### SET PROBLEM 1
Reproduce the passage on Italy's debt and ECB lending word for word, from "Investors in Italian" up to and including "against this idea.".
### SET PROBLEM 2
In the passage on Italy's debt and ECB lending, about how much of the 489 billion euro operation consisted of fresh loans?
### SET PROBLEM 3
Continue the passage on Italy's debt and ECB lending, starting after its final sentence.

### EXCERPTED TEXT
=====

Even assuming austerity measures might ease some of the country's debt load, it would be difficult to offset this steep of a decline in output. Hold debt levels static, and that rate of economic decline would force Italy's debt to GDP ratio to rise to 122% from 118% - clearly the wrong direction if the hope is to ease long-term solvency concerns.

Investors in Italian stocks may have moved some distance toward pricing in a deeper recession than what is currently expected by economists. The FTSE MIB Index declined 40 percent peak to trough last year (the index fell 25 percent on a calendar basis). But a deeper decline in Italy's economy this year that pushed debt to GDP ratios materially higher would likely catch bond investors' attention, and then ultimately the attention of global stock investors.

4) The ECB, LTROs and European Bank Funding

Will the ECB's three-year long-term refinancing operations (LTRO) work as a stealth quantitative easing program? Will banks borrow long-term funds from the ECB and turn around and buy sovereign debt? That's the hope. But there are strong tides of data pushing back against this idea.

While there was much fanfare last month after the ECB loaned 523 banks 489 billion euros, the actual amount of new funds was a more modest number. This is because two earlier loan programs expired on the same day as the three-year LTRO was held, and banks probably rolled these funds into the three-year operation. The earlier operations included a 3-month loan of 141 billion euros offered in September, and a net 112 billion euros of overnight loans. The ECB also allowed banks to shift 45 billion euros from an October operation into the 3-year LTRO. Of the 489 billion Euros operation, that left about 191 billion euros of fresh loans. (See this link for ECB euro operation results.)

Will this smaller figure be used by banks to buy sovereign debt? Any purchases will probably not in be in large amounts. That's because, as Bloomberg Economist David Powell recently pointed out, the 191 billion euros of new loans are less than the value of bank debt scheduled to come due this quarter alone. And with the unsecured debt markets essentially closed to many of these banks, the ECB loans will be needed to fund existing assets.

=====

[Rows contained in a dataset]
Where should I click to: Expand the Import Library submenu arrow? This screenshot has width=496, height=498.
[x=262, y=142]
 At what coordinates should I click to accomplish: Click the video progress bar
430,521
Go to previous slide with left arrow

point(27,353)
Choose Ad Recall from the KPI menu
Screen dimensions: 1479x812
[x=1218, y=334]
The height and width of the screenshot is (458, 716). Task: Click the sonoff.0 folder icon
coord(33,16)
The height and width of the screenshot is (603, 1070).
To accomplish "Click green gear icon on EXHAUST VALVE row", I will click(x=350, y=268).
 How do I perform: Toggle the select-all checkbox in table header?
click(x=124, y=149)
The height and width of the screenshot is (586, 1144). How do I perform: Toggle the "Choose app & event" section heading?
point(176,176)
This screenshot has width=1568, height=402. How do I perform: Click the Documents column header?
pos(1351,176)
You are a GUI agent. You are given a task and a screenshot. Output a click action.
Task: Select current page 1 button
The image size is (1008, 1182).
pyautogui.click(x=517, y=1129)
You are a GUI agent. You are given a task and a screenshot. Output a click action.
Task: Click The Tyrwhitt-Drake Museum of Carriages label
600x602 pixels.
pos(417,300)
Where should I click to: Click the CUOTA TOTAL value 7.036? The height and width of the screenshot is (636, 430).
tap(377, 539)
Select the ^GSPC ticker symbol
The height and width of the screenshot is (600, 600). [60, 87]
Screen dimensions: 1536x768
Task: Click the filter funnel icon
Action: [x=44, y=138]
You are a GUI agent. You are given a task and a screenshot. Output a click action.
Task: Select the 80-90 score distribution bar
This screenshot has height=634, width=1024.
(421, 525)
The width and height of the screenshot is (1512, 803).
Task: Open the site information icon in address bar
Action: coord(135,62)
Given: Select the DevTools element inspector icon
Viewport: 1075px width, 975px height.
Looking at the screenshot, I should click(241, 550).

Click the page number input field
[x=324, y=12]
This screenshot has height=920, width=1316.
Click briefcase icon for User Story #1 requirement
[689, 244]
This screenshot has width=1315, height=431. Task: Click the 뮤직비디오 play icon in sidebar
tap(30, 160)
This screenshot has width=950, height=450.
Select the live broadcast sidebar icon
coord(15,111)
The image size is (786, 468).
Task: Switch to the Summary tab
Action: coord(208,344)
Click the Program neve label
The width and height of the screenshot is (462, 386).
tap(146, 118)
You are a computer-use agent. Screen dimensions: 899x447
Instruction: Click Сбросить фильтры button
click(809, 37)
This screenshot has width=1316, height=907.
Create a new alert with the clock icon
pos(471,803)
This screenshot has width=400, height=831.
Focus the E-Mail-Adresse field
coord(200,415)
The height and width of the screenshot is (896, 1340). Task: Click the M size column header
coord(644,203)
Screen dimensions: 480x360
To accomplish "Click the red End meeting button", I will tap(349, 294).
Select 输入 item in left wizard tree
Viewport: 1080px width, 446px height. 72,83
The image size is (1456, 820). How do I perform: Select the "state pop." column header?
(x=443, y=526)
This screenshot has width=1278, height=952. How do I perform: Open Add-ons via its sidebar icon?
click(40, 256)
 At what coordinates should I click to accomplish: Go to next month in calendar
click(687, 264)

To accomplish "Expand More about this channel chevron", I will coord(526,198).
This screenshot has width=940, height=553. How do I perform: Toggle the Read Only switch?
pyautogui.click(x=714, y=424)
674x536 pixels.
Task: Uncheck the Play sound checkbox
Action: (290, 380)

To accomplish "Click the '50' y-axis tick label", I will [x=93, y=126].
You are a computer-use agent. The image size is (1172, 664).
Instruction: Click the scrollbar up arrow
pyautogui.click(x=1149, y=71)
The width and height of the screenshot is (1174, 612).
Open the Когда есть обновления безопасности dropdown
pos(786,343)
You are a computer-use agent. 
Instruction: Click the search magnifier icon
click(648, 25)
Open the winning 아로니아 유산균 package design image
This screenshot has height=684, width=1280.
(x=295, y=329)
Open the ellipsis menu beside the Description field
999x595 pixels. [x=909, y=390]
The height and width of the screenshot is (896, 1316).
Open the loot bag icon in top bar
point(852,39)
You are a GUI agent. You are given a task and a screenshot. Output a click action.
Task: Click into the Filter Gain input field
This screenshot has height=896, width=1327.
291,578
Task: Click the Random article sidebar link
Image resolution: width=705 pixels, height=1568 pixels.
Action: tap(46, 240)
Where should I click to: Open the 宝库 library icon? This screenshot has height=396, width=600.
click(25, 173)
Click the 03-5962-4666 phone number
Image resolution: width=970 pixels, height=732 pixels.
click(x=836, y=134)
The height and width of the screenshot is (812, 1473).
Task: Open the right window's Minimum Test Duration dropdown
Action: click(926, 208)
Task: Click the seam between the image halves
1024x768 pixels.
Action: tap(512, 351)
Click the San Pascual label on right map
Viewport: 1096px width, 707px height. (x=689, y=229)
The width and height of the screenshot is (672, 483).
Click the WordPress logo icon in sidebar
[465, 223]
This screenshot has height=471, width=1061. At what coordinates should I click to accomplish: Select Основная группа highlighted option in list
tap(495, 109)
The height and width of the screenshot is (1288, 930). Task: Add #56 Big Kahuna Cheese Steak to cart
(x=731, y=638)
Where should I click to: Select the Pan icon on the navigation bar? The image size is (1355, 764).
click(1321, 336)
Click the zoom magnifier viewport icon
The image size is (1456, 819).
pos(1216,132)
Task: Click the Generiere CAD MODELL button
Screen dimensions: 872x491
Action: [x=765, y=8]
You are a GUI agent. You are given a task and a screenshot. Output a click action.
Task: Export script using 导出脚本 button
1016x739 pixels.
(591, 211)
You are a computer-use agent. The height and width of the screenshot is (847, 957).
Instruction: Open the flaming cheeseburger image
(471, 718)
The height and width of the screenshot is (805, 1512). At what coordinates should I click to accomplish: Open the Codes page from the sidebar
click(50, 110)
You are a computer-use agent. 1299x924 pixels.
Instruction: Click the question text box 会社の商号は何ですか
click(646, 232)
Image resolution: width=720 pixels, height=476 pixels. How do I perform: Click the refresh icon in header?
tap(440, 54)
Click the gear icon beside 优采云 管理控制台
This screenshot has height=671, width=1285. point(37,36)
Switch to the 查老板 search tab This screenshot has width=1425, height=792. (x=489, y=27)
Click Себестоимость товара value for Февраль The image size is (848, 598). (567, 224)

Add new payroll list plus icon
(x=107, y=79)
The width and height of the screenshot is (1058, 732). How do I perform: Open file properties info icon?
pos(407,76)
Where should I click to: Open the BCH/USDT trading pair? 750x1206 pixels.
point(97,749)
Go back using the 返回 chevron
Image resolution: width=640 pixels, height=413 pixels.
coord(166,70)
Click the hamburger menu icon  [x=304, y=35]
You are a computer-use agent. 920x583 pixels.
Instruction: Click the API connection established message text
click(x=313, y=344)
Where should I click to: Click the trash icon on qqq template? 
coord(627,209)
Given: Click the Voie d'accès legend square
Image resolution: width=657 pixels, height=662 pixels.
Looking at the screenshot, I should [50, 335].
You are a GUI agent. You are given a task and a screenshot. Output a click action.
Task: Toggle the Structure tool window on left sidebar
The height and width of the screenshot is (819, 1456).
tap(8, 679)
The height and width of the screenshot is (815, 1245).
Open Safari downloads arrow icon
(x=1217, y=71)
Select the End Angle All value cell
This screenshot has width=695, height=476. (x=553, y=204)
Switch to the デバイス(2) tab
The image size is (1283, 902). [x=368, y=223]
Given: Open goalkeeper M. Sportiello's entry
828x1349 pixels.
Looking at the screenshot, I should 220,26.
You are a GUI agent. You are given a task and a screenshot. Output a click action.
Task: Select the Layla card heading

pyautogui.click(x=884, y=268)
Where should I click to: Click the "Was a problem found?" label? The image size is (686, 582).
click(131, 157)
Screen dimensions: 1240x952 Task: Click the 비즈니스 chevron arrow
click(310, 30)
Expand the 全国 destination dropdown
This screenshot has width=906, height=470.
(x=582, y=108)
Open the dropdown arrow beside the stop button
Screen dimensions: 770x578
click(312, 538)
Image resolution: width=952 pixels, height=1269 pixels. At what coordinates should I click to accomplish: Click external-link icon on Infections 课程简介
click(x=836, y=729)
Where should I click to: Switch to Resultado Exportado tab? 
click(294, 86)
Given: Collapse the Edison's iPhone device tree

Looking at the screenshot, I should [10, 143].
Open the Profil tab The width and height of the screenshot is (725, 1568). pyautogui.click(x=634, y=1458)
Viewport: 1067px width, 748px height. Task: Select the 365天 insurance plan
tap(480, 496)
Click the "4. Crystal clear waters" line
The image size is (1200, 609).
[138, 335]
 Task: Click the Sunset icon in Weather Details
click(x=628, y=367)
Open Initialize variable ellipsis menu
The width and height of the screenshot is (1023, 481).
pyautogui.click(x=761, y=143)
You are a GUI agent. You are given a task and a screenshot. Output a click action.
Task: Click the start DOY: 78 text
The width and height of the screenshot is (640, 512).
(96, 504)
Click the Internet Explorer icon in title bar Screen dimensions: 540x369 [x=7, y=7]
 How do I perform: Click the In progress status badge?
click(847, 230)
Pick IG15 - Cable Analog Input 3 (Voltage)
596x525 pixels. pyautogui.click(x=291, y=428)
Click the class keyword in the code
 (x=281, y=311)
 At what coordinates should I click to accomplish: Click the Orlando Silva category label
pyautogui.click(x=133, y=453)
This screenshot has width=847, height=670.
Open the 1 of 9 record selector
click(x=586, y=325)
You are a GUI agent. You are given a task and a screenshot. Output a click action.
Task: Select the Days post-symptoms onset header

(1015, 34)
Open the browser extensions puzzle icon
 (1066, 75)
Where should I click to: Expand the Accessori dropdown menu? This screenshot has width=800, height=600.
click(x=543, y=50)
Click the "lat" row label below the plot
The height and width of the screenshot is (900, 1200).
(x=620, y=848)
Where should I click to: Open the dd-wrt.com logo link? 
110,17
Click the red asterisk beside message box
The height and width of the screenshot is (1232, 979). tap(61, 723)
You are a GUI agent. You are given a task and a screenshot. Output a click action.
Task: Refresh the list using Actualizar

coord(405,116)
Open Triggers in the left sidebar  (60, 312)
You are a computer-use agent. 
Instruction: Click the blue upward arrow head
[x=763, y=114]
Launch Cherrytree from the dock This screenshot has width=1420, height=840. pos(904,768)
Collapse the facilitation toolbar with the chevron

=====

### FINAL ANSWER 1
Investors in Italian stocks may have moved some distance toward pricing in a deeper recession than what is currently expected by economists. The FTSE MIB Index declined 40 percent peak to trough last year (the index fell 25 percent on a calendar basis). But a deeper decline in Italy's economy this year that pushed debt to GDP ratios materially higher would likely catch bond investors' attention, and then ultimately the attention of global stock investors.

4) The ECB, LTROs and European Bank Funding

Will the ECB's three-year long-term refinancing operations (LTRO) work as a stealth quantitative easing program? Will banks borrow long-term funds from the ECB and turn around and buy sovereign debt? That's the hope. But there are strong tides of data pushing back against this idea.

### FINAL ANSWER 2
About 191 billion euros.

### FINAL ANSWER 3
Up to 700 billion euros of European bank debt comes due this year, with about 200 billion euros coming due the first quarter, according to Bloomberg data. The financing needs coming due in the first quarter "imply that euro area banks will not have extra money as a result of the three-year auction to purchase European sovereign bonds, using a carry-trade strategy, because the amount of fresh cash is less than the amount of bank debt that will mature during the quarter", Powell wrote recently.

Meanwhile, the ECB's balance sheet continues to grow. At 2.7 trillion euros, it's now levered 33 times to its own capital, versus a leverage ratio of 25 back in September. For investors holding out hope that the ECB becomes more involved in the debt crisis, it's clear that the central bank is already deeply involved.

As the size of the ECB's balance sheet grows, the quality of its collateral is declining. Open Europe, a Brussels-based think tank, estimates that through government bond purchases and liquidity provisions to banks, the ECB's exposure to Greece, Portugal, Ireland, Italy, and Spain has reached 705 billion euros, up from 444 billion euros in early summer - a 50 percent increase in six months (their note was published prior to the December 21 three-year LTRO, which likely further boosted lower quality collateral). They also remarked, "the number of banks which are becoming reliant on the ECB is alarming and hopes that the functioning of the European financial markets will ever return to normal are diminishing - creating a long-term threat to Europe's economy."

5) Widespread Global Slowdown

Risks exist outside of Europe, too. Leading indicators suggest that the risks of a synchronized global downturn are building. (See John Hussman's recent discussion on this topic: When "Positive Surprises" Are Surprisingly Meaningless . ) The year-over-year changes in the OECD's Composite Leading Indexes for the United States, the United Kingdom, Japan, and Europe have all turned negative to varying degrees. Of these, the OECD's index that tracks Europe's major economies is declining at the fastest pace (-6.5), with the 12-month change in the US index falling just below zero in the latest release of the data.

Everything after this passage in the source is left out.